L’idée de Voyage en Chine n’est pas sans rappeler L’Intouchable de Benoît Jacquot dans la mesure où la quête d’un disparu (un fils décédé dans le premier, un père perdu de vue dans le second) devient le prétexte à un déplacement géographique et à un détonant choc des cultures. Dans les deux cas, le point de départ est le même : un morne quotidien quelque part en France qui atteint son point de non-retour, puis la nécessité de tout quitter pour s’immerger dans une autre culture que la sienne. Sauf que dans le cas de Jacquot, le personnage joué par Isild Le Besco ne cherchait jamais à décrypter la culture de son pays d’accueil, se laissant imperceptiblement happer par l’énergie des lieux jusqu’à atteindre une sorte d’hypnose qui faisait perdre de vue l’objectif premier (retrouver ce père intouchable). Pour Zoltán Mayer, dont c’est ici le premier long-métrage, il n’est jamais question de se désintégrer au profit d’un ailleurs en faisant fi de son identité. Le dispositif de Voyage en Chine est beaucoup plus littéral, voire illustratif, à l’image de ce titre qui semble réduire l’enjeu à sa stricte dimension géographique. Si la mise en scène nous épargne les flashbacks tant redoutés et gère plutôt bien la question du hors-champ, on ne peut que regretter de constater à quel point la question du deuil, qui plus est de l’enfant unique, inspire si peu le cinéaste.
Terrain de jeu
Alors que le gigantesque pays qu’est la Chine aurait pu offrir mille possibilités de fictions, on ne peut que s’étonner de l’étonnante réserve avec laquelle le cinéaste aborde cet espace. De Shanghai, mégalopole surdimensionnée où arrive le personnage joué par Yolande Moreau, on ne verra quasiment rien si ce n’est un immeuble d’habitation où logeait son fils photographe avant de décéder dans un accident de la circulation en province.

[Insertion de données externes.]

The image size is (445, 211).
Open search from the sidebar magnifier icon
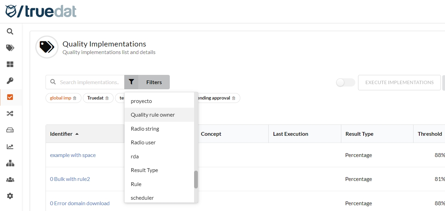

Partie dans le village témoin du drame, la mère endeuillée va découvrir une petite communauté bienveillante où le pittoresque des lieux ne constitue jamais un obstacle à l’accueil des étrangers. On pourra du coup s’agacer de voir les Chinois ainsi réduits à une bande de bons vivants qui ont le goût des bonnes choses (la musique, la nourriture et le travail manuel) sans que rien ne soit dit de leurs souffrances ou de leur identité. Débarquée dans ce village reculé, la Française ne rencontre d’ailleurs que peu d’obstacles à communiquer avec les villageois : l’un d’entre eux est parfaitement bilingue (ce qui tombe plutôt bien puisqu’il se pose en concurrent direct du mari resté en France et qui endosse clairement le mauvais rôle) et la petite amie du fils parle le français avec une aisance déconcertante. On tient là la parfaite démonstration d’un scénario qui ne s’embarrasse pas d’obstacles insurmontables à la résolution de ses enjeux.
Question de point de vue
Si Zoltán Mayer s’est d’abord distingué en tant que photographe (ce qui nous vaut quelques plans joliment cadrés et une photographie plutôt maîtrisée), il est surprenant de constater la faiblesse du regard dans Voyage en Chine, comme si le réalisateur n’avait jamais su véritablement de quel point de vue filmer son histoire. Plutôt que d’être saisie par l’étrangeté que peut inspirer un pays à la culture aussi éloignée de la nôtre en collant davantage au regard déboussolé de l’héroïne, la caméra semble rivée à une Yolande Moreau lourde et massive qui occupe le plan tel un bloc quasi imperméable, obligeant les autres personnages à se travestir d’une certaine manière pour répondre aux prérogatives scénaristiques. Alors qu’il aurait été troublant de laisser complètement le personnage du fils absent au hors-champ, les situations s’appuient sur les confessions un peu pompeuses de ses amis qui le racontent à coup d’anecdotes détaillées. Enfin, on aurait espéré que les spécificités culturelles du village soient moins sagement illustrées, donnant le désagréable sentiment que Voyage en Chine ne se limite qu’à être un petit frisson pour Occidentaux qui, sous couvert d’exotisme, sont convaincus de vivre une grande aventure humaine alors qu’ils ne sortent jamais de leur zone de confort.